This area of the park has been a popular area for “scrappers” looking for old bottles and other historic artifacts. Several archaeological sites are in this same area.

Chief Ranger John Hughes, Operations Supervisor Jeff Johnson, Ranger Clint Forte and his canine partner, “Saki,” responded. While waiting for additional park units to arrive, a single gunshot was heard from a distance.

Rangers searched the area for approximately an hour, eventually coming upon the owner of the vehicle and another man, who admitted that they had been looking in the area for items that could be taken to a scrap yard.

While the on-scene interviews were being conducted, a third man was found a short distance away from the truck.
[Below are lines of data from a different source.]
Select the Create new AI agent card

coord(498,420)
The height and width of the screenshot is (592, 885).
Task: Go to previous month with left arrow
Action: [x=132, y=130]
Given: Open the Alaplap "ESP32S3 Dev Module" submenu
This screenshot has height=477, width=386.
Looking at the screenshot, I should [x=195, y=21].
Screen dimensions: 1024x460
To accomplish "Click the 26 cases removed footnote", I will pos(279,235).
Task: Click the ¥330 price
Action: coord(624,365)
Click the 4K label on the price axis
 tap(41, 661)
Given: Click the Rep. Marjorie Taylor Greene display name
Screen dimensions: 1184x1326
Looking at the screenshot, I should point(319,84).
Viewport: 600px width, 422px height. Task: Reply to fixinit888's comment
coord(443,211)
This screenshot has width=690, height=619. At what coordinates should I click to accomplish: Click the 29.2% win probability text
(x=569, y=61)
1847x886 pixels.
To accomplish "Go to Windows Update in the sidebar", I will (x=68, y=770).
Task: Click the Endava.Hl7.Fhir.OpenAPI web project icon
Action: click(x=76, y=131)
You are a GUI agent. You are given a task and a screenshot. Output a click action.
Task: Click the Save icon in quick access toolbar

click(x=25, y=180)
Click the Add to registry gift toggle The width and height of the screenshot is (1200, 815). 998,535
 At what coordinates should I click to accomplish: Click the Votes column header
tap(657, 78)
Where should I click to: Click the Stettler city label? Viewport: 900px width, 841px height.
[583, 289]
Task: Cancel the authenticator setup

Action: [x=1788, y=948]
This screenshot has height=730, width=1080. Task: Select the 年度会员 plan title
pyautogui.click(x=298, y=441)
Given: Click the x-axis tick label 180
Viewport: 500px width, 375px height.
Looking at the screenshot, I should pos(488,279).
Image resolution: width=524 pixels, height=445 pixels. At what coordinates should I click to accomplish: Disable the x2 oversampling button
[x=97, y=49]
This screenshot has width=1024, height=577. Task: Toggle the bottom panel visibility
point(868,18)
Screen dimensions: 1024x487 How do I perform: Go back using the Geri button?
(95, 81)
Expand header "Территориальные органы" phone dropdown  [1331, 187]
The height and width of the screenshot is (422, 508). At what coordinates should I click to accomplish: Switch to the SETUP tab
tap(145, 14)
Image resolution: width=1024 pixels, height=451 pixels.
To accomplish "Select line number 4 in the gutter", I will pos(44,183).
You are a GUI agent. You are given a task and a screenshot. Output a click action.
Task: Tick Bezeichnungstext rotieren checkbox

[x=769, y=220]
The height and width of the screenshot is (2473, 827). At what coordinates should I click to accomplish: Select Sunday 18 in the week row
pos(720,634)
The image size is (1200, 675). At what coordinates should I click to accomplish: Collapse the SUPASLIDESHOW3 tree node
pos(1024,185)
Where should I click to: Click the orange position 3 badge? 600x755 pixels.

As he was being interviewed, a plume of smoke was seen coming from the mountainside in an area where he’d come from. The man admitted to starting the wildfire to draw attention to himself, as he felt that he was lost in the woods and hoped that his two companions would see the smoke and come to his aid.

NPS fire crews, Forest Service firefighters and Hot Springs Fire Department personnel responded to fight the fire. At the time, the area was under a burn ban, as the park had not received any measurable rain for quite some time and winds were gusting to approximately 20 mph with the relative humidity at 16%. By the time the fire was completely extinguished, an acre-and-a-half of park land had burned.

The man who started the fire will be charged in federal court once the case has been turned over to the US attorney. The other two men were both taken into custody, as they were both wanted on outstanding warrants from another jurisdiction.

Forte is the case agent for the arson; Jeff Johnson served as the incident commander for the fire.”